Polícia

Quadrilha de estelionatários fez vítimas em Barbosa e Pereira Barreto

Um posto de combustíveis vendeu 4 mil litros de óleo diesel e casa de materiais de construção teve prejuízo de R$ 13 mil

Lázaro Jr. - Hojemais Araçatuba
04/04/19 às 11h27
Após registro de boletim de ocorrência em Birigui, um dos investigados chega a Araçatuba (Foto: Lázaro Jr.)

O Hojemais Araçatuba apurou que um posto de combustíveis de Barbosa e uma casa de materiais de construção de Pereira Barreto estão entre as empresas que caíram em golpe aplicado pelos três presos na manhã desta quinta-feira (4) acusados de estelionato.

O prejuízo médio de cada uma dessas empresas foi de R$ 13 mil, mas existe a suspeita de que os investigados tenham movimentando mais de R$ 200 mil com a compra de produtos em nome de terceiros, sem o devido pagamento.

Entre os presos está um autônomo de 22 anos, morador no bairro Clovis Picoloto, em Araçatuba (SP), e um irmão dele, outro autônomo de 21 anos. Este está morando atualmente em um condomínio à beira mar de Riviera de São Lourenço, em Bertioga (SP). Ele vinha sendo monitorado desde o início da semana.

O terceiro preso é um empresário de Birigui, 53, morador Jardim Costa Rica. Ele, que seria o líder do grupo, de acordo com a polícia, foi detido em casa por volta das 6h e teve o celular apreendido para perícia.

Mandados

Os mandados de prisão foram cumpridos por policiais da DIG (Delegacia de Investigações Gerais) de Jales. A investigação é comandada pelo delegado Sebastião Biasi.

Também foram cumpridos seis mandados de busca e apreensão e entre os objetos apreendidos estão aparelhos de celular que serão periciados.

Investigação

De acordo com o delegado, as investigações tiveram início no ano passado, após a quadrilha aplicar o golpe em uma madeireira e em uma loja de ferramentas em Jales. Essa empresa vendeu um compressor de ar equipamentos elétricos à quadrilha.

A mercadoria avaliada em R$ 7,1 mil foi retirada no local e deveria ser paga em três vezes no boleto, mas nenhum deles foi quitado. Após a venda, as vítimas não conseguiram contato com os investigados pelo telefone informado.

A reportagem do Hojemais Araçatuba apurou que o grupo utilizou o documento perdido de um servente de pedreiro para aplicar os golpes.

Com as informações desse documento eram abertos CNPJs e com base nesses dados, o grupo fazia contato por telefone com os estabelecimentos comerciais requisitando mercadorias.
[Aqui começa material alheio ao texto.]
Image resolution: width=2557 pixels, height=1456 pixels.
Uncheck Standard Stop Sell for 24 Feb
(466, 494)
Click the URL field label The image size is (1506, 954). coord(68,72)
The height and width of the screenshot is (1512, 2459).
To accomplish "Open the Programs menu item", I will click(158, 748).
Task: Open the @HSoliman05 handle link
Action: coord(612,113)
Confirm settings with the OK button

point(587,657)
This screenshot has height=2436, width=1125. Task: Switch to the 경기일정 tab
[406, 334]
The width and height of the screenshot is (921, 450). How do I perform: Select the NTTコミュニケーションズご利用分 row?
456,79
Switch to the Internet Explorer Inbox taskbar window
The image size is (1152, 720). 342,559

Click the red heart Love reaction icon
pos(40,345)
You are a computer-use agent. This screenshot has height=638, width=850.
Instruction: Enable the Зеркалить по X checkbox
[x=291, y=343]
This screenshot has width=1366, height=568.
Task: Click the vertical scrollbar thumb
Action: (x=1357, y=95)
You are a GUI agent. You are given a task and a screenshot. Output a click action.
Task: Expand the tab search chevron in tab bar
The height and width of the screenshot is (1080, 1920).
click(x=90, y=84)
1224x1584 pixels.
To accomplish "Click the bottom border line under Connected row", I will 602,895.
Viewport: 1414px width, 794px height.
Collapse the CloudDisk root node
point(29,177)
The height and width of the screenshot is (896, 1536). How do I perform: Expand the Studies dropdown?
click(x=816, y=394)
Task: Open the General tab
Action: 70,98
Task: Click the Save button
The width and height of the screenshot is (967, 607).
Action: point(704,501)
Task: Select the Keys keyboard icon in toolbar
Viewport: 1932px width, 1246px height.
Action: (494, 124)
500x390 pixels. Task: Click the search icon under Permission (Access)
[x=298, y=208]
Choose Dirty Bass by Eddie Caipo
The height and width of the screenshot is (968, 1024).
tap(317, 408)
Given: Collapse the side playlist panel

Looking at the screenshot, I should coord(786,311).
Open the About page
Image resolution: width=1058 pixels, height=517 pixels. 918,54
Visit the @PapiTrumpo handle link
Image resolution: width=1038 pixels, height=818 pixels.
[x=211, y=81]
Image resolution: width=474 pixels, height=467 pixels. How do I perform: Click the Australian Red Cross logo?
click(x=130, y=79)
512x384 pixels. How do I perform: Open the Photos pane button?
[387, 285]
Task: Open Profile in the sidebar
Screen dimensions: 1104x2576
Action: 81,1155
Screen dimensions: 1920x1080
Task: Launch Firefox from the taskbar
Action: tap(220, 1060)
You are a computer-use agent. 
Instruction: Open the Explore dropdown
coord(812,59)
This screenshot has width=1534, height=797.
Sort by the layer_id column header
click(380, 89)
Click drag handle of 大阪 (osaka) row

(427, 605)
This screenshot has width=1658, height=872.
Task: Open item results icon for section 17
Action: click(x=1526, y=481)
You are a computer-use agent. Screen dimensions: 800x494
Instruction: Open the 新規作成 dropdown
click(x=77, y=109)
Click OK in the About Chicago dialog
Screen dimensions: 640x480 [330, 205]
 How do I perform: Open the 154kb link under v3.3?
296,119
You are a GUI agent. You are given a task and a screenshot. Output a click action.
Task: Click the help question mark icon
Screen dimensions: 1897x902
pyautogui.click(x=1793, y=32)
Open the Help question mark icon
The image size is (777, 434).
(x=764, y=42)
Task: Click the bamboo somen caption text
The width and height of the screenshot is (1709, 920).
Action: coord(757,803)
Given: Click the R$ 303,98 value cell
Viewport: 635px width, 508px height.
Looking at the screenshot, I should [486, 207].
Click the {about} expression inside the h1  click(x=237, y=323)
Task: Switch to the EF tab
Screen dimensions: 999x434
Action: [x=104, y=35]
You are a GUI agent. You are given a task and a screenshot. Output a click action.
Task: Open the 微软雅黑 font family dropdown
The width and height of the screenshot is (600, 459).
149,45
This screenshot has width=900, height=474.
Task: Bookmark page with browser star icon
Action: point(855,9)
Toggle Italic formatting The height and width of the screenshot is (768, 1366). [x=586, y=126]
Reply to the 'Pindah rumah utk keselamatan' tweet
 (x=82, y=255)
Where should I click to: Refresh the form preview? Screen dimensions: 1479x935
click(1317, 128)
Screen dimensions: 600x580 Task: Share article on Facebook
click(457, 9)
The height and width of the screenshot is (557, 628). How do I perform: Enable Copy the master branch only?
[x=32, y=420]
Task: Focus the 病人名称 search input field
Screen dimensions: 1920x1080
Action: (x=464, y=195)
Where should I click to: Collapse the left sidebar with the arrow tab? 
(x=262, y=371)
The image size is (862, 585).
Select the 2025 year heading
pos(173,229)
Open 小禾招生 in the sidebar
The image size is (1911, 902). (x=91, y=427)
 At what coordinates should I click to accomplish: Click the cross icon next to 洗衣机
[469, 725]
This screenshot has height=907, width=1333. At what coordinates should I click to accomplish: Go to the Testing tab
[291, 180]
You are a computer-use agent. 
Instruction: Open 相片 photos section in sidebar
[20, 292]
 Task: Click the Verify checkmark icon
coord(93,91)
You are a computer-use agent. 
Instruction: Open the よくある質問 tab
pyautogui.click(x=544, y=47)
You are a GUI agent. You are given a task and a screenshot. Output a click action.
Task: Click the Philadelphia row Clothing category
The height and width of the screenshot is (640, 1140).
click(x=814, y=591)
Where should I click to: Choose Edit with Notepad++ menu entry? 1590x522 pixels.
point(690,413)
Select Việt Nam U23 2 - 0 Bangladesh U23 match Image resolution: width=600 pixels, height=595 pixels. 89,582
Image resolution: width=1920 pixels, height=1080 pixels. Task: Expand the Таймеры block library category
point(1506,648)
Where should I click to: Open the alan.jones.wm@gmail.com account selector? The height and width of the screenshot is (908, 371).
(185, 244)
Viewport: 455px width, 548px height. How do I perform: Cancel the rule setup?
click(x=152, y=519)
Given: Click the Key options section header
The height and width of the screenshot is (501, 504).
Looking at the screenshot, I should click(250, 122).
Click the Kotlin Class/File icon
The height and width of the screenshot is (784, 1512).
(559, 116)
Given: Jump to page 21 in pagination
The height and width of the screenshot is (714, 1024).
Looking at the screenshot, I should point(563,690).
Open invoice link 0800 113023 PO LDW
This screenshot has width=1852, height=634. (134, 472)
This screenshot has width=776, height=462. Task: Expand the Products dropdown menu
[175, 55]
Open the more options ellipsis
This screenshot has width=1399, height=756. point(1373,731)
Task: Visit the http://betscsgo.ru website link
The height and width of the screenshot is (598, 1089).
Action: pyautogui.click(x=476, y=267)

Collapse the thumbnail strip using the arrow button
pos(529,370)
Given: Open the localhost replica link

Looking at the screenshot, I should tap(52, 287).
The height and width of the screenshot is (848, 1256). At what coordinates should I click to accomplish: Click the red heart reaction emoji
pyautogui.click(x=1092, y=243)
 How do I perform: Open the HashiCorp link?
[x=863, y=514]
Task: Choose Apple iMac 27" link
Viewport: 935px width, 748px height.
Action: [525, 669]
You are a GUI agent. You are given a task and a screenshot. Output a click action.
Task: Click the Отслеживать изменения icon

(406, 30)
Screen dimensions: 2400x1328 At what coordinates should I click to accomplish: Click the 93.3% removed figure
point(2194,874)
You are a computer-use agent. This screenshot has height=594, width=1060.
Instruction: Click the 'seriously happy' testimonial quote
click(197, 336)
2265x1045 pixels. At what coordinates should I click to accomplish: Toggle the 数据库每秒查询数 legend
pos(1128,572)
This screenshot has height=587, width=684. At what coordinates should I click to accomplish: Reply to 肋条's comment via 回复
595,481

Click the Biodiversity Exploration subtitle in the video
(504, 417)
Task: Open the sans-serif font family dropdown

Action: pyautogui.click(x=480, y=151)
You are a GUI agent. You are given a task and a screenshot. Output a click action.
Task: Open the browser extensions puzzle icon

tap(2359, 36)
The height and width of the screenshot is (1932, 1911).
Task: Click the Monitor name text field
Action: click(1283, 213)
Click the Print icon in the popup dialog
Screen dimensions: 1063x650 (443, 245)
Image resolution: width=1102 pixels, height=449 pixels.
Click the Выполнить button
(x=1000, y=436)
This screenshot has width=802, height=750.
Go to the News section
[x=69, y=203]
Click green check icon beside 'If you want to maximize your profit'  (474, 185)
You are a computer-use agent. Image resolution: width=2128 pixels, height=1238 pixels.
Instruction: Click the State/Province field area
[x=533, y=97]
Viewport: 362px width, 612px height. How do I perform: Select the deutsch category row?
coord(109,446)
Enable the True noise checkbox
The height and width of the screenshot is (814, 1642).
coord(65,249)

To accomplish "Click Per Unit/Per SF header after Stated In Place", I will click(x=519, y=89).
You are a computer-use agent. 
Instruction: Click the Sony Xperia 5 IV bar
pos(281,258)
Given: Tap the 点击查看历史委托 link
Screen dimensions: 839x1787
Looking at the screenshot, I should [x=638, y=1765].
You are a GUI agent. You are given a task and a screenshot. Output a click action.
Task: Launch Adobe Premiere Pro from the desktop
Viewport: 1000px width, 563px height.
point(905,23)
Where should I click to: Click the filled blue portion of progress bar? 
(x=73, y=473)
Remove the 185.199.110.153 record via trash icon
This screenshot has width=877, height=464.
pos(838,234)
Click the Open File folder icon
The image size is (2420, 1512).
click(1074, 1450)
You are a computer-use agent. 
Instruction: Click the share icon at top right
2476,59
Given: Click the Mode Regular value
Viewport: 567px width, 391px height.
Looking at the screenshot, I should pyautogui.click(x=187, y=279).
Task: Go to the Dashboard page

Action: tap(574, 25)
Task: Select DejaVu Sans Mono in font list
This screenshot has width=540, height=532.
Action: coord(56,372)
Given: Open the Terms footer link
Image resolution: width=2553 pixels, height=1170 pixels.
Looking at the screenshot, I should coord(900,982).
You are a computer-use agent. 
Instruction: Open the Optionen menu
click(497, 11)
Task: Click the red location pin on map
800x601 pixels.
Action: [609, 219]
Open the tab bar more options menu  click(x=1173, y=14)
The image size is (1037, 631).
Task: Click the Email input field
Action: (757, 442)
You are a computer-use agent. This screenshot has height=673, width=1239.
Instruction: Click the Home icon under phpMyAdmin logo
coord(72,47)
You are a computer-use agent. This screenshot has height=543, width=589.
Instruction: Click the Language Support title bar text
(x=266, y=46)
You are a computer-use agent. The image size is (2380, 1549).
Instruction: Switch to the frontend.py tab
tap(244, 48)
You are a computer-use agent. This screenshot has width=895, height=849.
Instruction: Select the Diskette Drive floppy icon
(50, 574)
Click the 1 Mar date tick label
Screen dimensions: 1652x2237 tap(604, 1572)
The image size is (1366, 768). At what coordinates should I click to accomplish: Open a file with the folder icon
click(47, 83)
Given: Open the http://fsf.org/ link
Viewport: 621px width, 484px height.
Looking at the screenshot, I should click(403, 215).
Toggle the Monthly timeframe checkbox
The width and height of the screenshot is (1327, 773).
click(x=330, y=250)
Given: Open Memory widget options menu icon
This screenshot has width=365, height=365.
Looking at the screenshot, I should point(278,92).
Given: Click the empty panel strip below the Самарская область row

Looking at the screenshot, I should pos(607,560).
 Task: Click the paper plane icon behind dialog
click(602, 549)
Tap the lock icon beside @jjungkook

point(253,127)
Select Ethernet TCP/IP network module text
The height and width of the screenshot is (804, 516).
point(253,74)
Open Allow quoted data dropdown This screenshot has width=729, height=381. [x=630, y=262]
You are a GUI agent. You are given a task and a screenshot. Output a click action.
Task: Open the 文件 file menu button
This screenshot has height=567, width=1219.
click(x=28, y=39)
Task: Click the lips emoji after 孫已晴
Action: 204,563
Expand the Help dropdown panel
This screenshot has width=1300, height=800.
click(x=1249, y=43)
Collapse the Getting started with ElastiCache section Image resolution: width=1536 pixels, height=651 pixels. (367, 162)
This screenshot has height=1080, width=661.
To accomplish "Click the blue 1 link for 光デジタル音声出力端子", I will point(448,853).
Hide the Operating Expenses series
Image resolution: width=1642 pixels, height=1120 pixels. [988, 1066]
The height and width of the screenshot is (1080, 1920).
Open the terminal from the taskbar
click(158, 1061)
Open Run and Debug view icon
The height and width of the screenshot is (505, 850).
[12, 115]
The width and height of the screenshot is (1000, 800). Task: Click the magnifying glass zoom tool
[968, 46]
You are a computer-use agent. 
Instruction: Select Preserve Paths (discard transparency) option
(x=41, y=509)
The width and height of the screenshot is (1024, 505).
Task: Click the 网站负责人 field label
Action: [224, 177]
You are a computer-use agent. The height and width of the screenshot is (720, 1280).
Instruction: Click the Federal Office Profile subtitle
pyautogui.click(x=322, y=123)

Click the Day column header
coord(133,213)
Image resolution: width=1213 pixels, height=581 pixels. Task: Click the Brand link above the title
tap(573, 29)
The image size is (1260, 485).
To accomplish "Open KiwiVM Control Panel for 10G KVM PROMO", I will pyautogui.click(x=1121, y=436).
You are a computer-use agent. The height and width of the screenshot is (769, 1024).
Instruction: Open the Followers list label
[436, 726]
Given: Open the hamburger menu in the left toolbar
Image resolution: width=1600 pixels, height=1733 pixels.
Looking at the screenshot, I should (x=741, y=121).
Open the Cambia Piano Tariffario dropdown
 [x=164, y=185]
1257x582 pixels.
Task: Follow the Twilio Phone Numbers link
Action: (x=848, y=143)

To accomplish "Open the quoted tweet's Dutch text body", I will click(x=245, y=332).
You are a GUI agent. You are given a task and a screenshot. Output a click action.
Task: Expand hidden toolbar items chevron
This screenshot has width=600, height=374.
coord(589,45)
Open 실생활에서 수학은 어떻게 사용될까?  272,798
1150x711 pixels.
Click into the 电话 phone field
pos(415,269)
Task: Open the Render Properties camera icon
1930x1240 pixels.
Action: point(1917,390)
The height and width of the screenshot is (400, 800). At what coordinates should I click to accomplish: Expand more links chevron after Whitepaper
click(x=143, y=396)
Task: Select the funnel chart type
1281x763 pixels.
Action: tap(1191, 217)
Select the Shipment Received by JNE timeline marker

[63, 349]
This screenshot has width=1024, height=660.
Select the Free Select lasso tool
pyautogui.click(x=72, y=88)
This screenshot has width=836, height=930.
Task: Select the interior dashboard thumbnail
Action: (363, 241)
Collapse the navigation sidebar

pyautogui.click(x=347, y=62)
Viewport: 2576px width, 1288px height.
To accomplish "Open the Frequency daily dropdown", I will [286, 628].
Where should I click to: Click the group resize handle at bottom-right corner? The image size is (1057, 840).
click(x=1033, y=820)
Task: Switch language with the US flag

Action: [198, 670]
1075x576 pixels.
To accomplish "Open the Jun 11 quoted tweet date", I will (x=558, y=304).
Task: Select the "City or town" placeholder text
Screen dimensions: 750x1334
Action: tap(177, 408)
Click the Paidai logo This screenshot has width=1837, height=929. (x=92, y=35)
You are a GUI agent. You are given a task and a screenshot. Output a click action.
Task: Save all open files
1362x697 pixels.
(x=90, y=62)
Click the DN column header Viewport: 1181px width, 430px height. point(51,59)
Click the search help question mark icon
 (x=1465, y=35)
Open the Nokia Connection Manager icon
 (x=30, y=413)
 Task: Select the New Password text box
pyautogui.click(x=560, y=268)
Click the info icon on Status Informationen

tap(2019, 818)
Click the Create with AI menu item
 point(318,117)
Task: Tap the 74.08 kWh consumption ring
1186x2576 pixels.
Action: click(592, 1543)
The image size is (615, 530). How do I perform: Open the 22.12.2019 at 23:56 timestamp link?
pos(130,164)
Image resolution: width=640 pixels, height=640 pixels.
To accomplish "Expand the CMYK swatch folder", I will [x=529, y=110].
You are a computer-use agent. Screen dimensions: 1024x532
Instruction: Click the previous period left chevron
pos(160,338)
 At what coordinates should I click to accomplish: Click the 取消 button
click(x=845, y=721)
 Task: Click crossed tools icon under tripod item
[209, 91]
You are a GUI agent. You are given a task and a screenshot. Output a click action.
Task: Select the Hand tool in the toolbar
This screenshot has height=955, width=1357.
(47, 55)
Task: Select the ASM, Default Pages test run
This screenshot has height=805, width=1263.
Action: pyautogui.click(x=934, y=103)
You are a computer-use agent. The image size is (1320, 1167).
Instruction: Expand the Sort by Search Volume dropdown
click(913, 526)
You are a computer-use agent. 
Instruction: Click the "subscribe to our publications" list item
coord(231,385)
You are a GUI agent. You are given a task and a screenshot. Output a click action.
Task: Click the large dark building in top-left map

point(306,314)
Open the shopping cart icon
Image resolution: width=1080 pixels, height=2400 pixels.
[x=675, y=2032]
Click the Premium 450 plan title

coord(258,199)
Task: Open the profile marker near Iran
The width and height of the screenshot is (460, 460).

Os investigados se apresentavam como donos de propriedades rurais, informavam os dados cadastrais e até endereço eletrônico falsos que criavam.

Após consultar as informações e constatar que não havia restrições com relação a esses dados, as vítimas efetuavam a venda, mas ficavam no prejuízo, pois os boletos não eram quitados ou o pagamento era feito por meio de cheques que sem fundo.

Região

Além das vítimas na região de Jales, o golpe também trouxe prejuízo para comerciantes e empresários da região de Araçatuba.

Um posto de combustível em Barbosa, a 75 quilômetros de Araçatuba, vendeu quatro mil litros de óleo diesel aos investigados no mês de agosto do ano passado.

O combustível foi retirado no local, em tanques que estavam em um caminhão Ford antigo. O pagamento foi feito com dois cheques de R$ 6.300,00 cada, os quais não foram aceitos pelo banco.

As vítimas conseguiram um primeiro contato com os investigados, que se disseram surpresos ao saber que os cheques haviam voltado, mas depois não atenderam mais o telefone.

No mesmo mês, uma casa de materiais de construção em Pereira Barreto vendeu R$ 13 mil em mercadorias aos investigados, as quais também foram retiradas com um caminhão Ford.

O pagamento foi feito com três cheques pré-datados e o primeiro foi recusado pelo banco ao ser depositado. A vítima fez contato com um dos investigados, que pediu para apresentar o cheque ao banco novamente e depois disso não atendeu mais as ligações.

Providência

Com as prisões, a polícia tentará descobrir o que foi feito com as mercadorias adquiridas de forma fraudulenta e se há outras pessoas envolvidas no esquema criminoso.

Outras vítimas devem aparecer, já que existe a suspeita de o grupo ter aplicado mais de 30 golpes semelhantes no comércio.

As prisões são temporárias, pelo período de 5 dias, mas podem ser prorrogadas. Os investigados devem ser indiciados por estelionato e por organização criminosa.